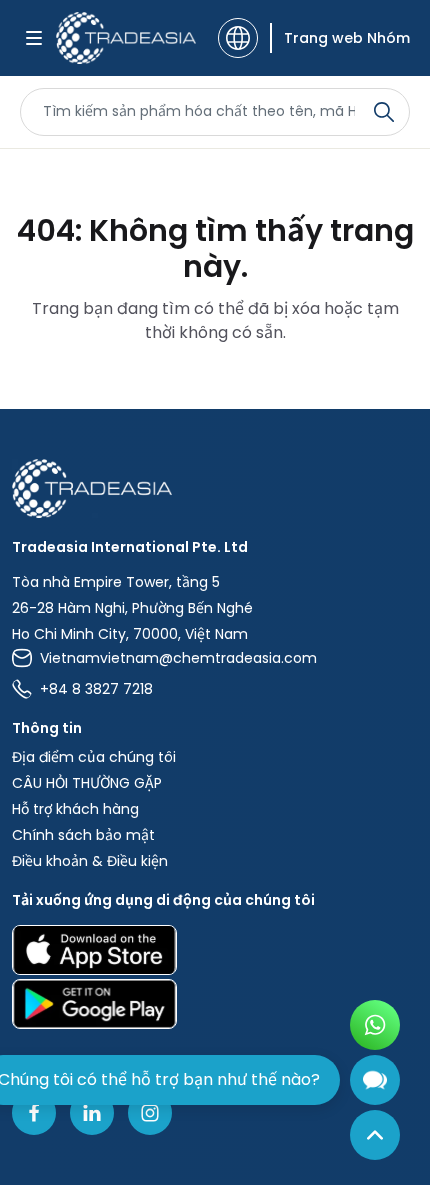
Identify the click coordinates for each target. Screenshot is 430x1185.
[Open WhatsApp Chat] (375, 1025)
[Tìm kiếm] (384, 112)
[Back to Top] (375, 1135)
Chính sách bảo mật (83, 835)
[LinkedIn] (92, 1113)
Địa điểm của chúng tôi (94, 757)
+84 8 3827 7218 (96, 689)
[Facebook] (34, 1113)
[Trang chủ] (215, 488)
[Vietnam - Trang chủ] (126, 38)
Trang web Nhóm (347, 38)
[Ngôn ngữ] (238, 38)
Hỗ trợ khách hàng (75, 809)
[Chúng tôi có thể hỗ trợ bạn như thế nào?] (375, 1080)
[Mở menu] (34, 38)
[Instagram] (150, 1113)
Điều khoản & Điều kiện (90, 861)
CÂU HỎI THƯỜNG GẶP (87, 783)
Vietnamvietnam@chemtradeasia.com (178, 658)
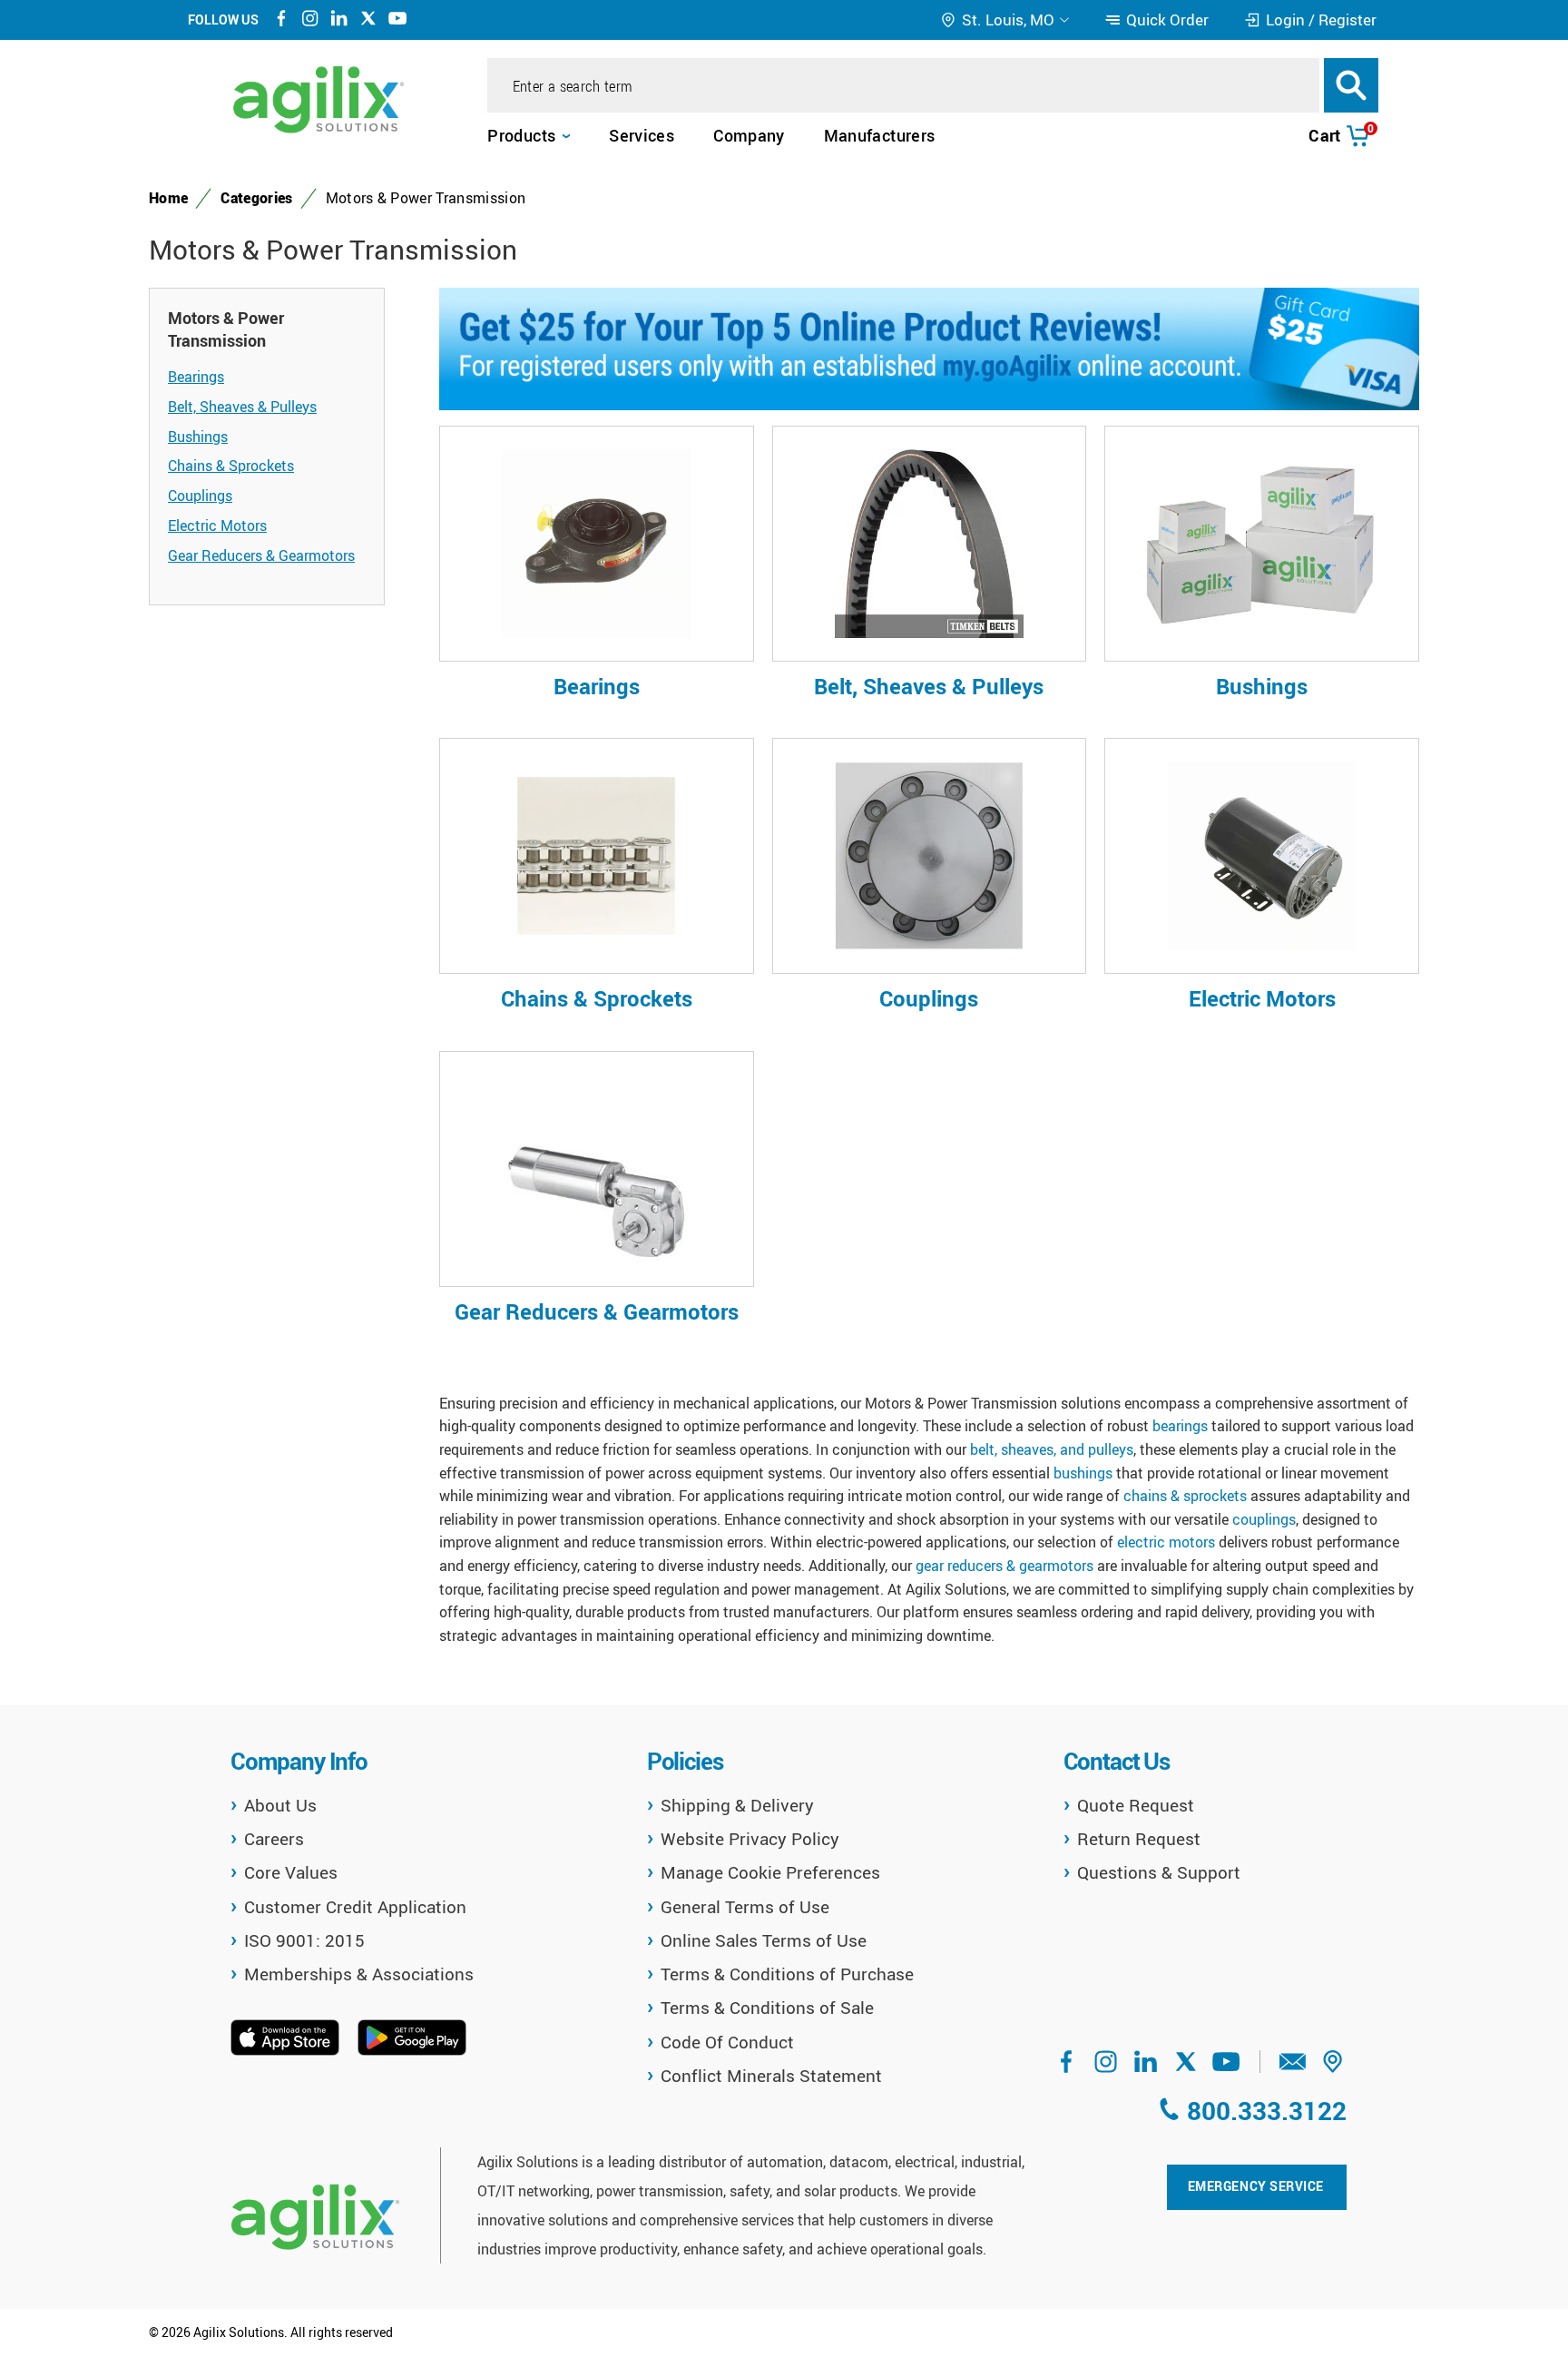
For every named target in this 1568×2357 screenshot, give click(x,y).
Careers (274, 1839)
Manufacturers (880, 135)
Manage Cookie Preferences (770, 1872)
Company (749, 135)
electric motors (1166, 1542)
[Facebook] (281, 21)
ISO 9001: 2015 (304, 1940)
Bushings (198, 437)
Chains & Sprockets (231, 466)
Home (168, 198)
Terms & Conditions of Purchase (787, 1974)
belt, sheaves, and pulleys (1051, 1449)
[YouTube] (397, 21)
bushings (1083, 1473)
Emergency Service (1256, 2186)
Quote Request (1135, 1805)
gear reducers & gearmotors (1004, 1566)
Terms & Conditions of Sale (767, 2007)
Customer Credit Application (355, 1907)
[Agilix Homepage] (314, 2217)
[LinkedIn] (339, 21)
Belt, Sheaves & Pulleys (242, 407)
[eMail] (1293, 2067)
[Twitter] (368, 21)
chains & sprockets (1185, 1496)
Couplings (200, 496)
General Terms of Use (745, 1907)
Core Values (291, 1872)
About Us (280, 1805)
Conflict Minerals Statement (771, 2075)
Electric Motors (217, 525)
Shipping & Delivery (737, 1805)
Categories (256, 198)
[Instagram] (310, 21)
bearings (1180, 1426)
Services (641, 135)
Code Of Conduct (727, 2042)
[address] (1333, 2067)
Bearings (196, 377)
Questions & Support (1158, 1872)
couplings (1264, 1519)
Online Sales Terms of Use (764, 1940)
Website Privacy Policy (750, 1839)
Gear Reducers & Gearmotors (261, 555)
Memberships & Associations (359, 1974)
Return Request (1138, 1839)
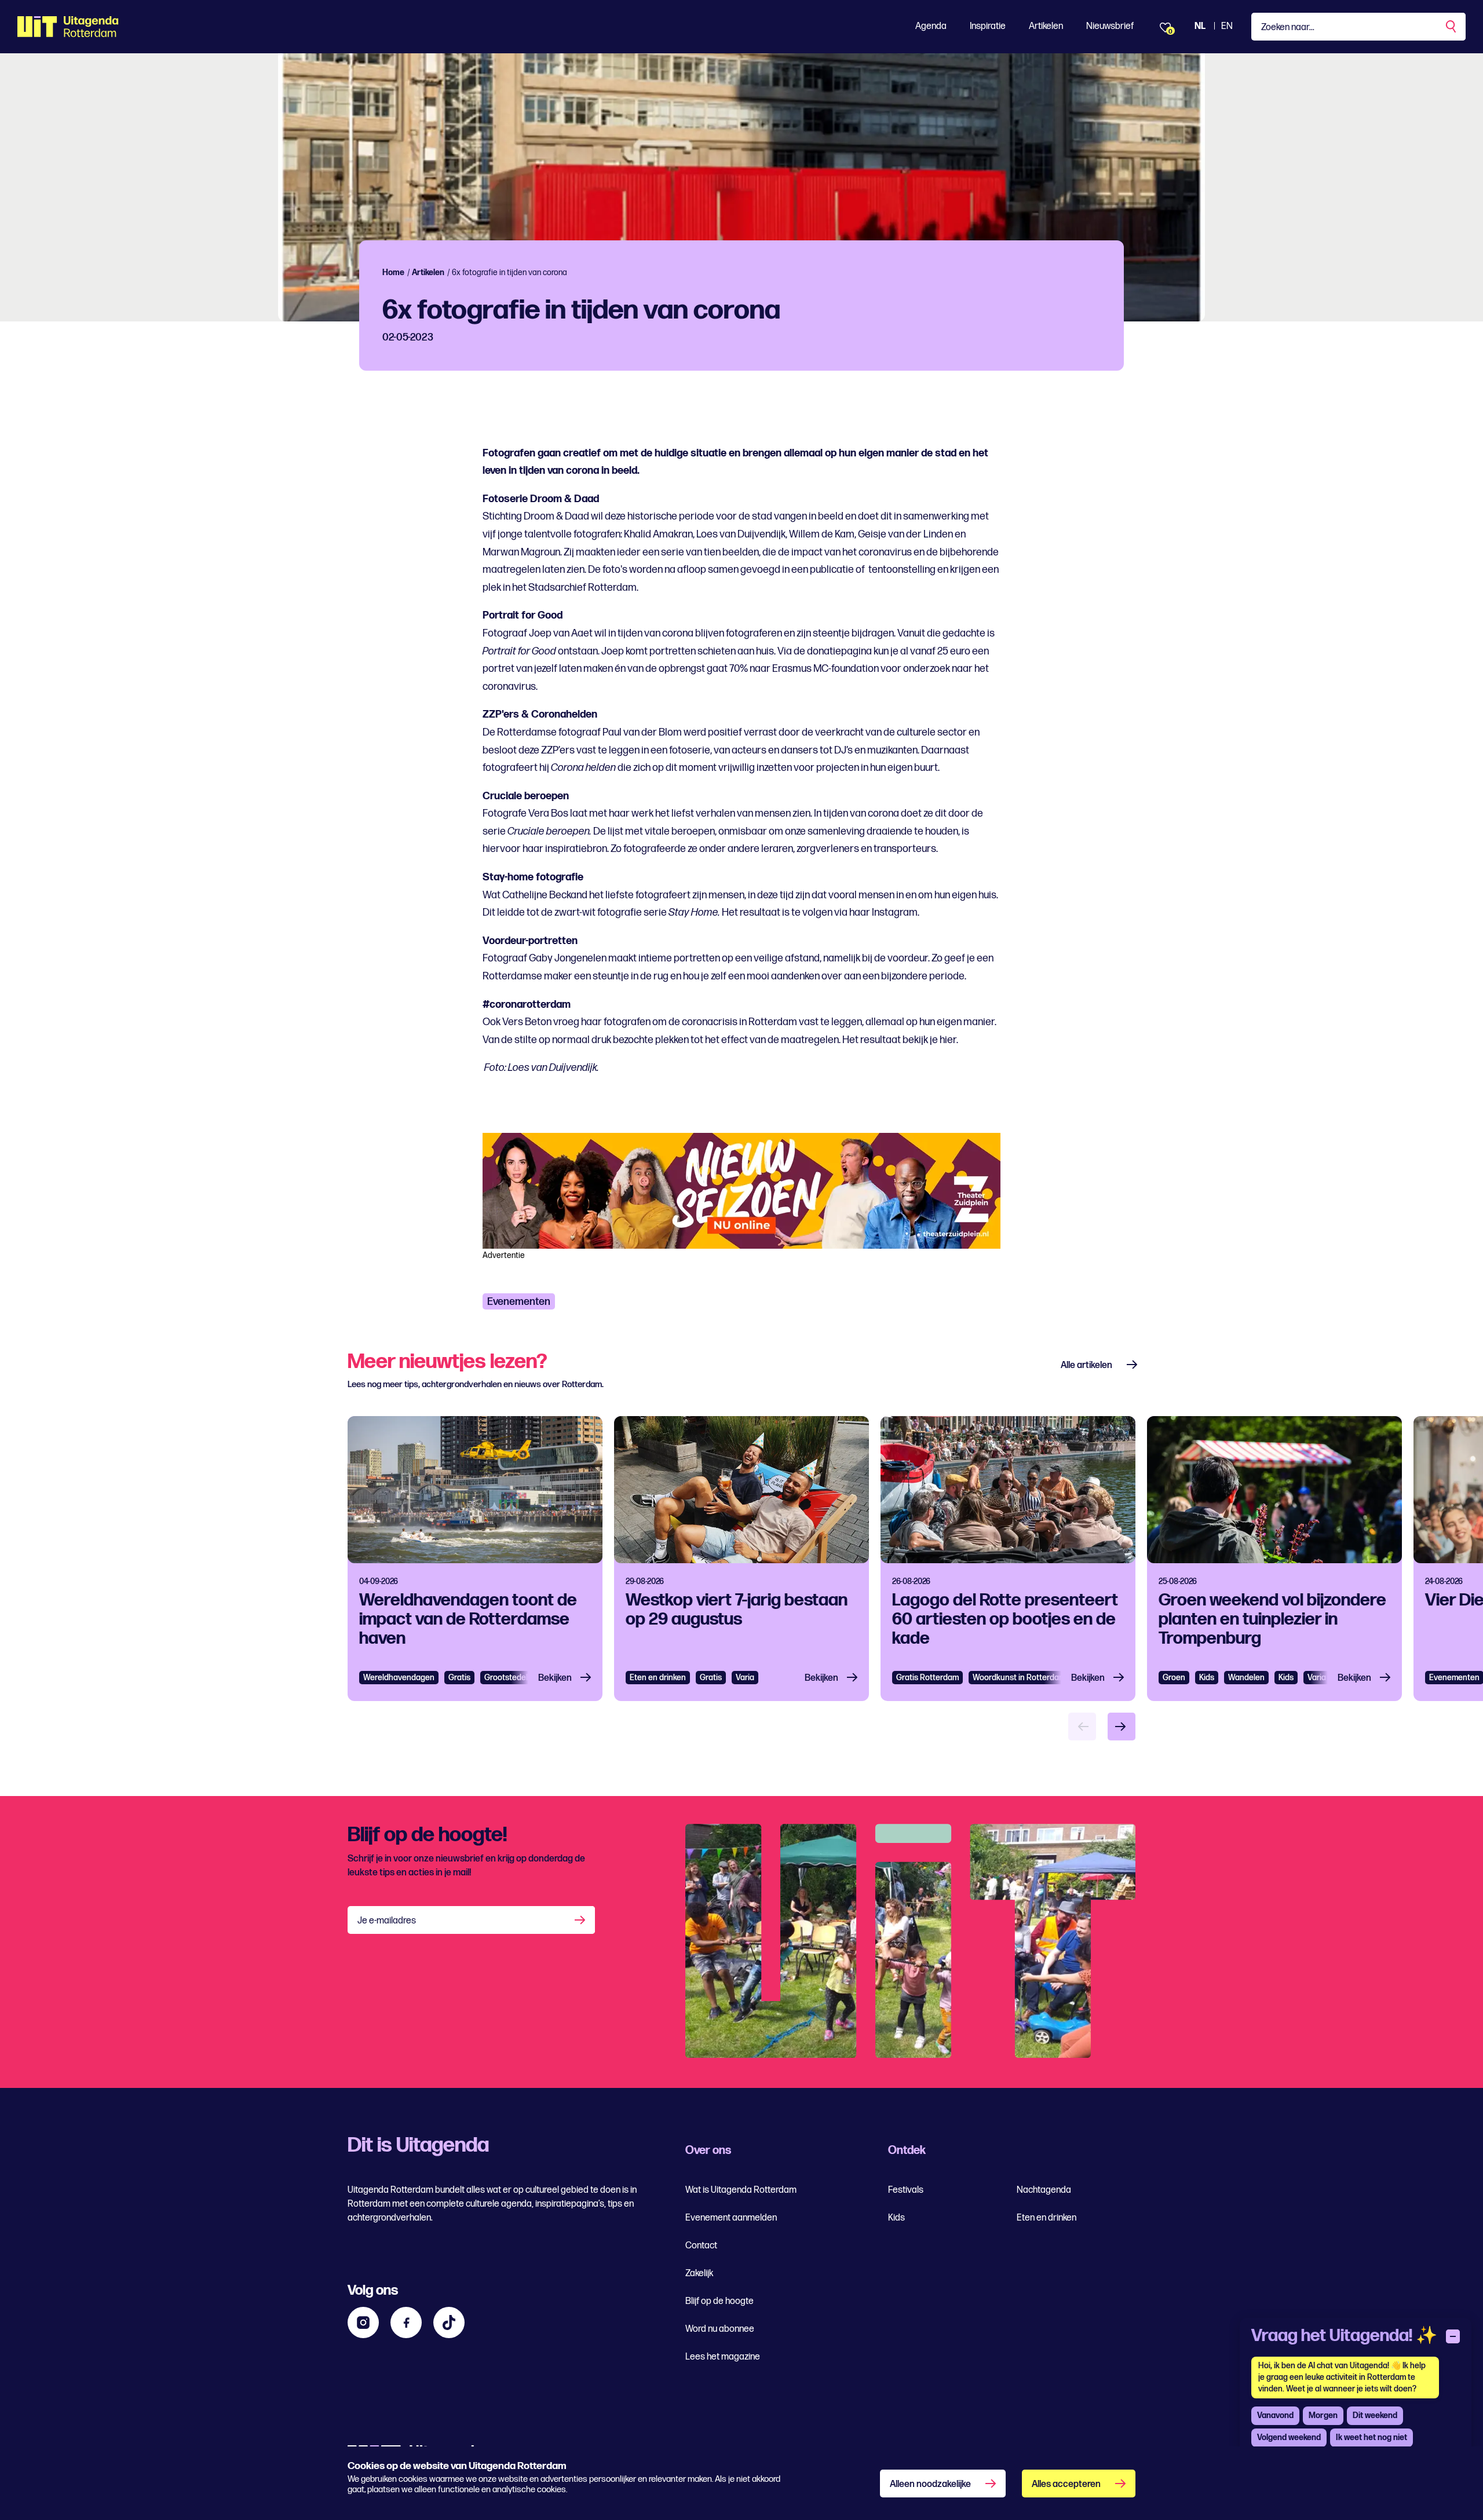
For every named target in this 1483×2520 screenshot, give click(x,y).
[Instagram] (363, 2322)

**DESCRIPTION OF THE TASK**
All that should be printed is the run of lines above from the one with "[Chúng tôi có" through the one with "[Twitter] (368, 21)", both included, exactly as given, with pictures left out.

**SOLVED EXERCISE**
[Chúng tôi có thể hỗ trợ bạn như thế nào?] (375, 1080)
[Mở menu] (34, 38)
[Instagram] (150, 1113)
Điều khoản & Điều kiện (90, 861)
CÂU HỎI THƯỜNG GẶP (87, 783)
Vietnamvietnam@chemtradeasia.com (178, 658)
For every named target in this 1568×2357 screenshot, give click(x,y).
Careers (274, 1839)
Manufacturers (880, 135)
Manage Cookie Preferences (770, 1872)
Company (749, 135)
electric motors (1166, 1542)
[Facebook] (281, 21)
ISO 9001: 2015 (304, 1940)
Bushings (198, 437)
Chains & Sprockets (231, 466)
Home (168, 198)
Terms & Conditions of Purchase (787, 1974)
belt, sheaves, and pulleys (1051, 1449)
[YouTube] (397, 21)
bushings (1083, 1473)
Emergency Service (1256, 2186)
Quote Request (1135, 1805)
gear reducers & gearmotors (1004, 1566)
Terms & Conditions of Sale (767, 2007)
Customer Credit Application (355, 1907)
[Agilix Homepage] (314, 2217)
[LinkedIn] (339, 21)
Belt, Sheaves & Pulleys (242, 407)
[eMail] (1293, 2067)
[Twitter] (368, 21)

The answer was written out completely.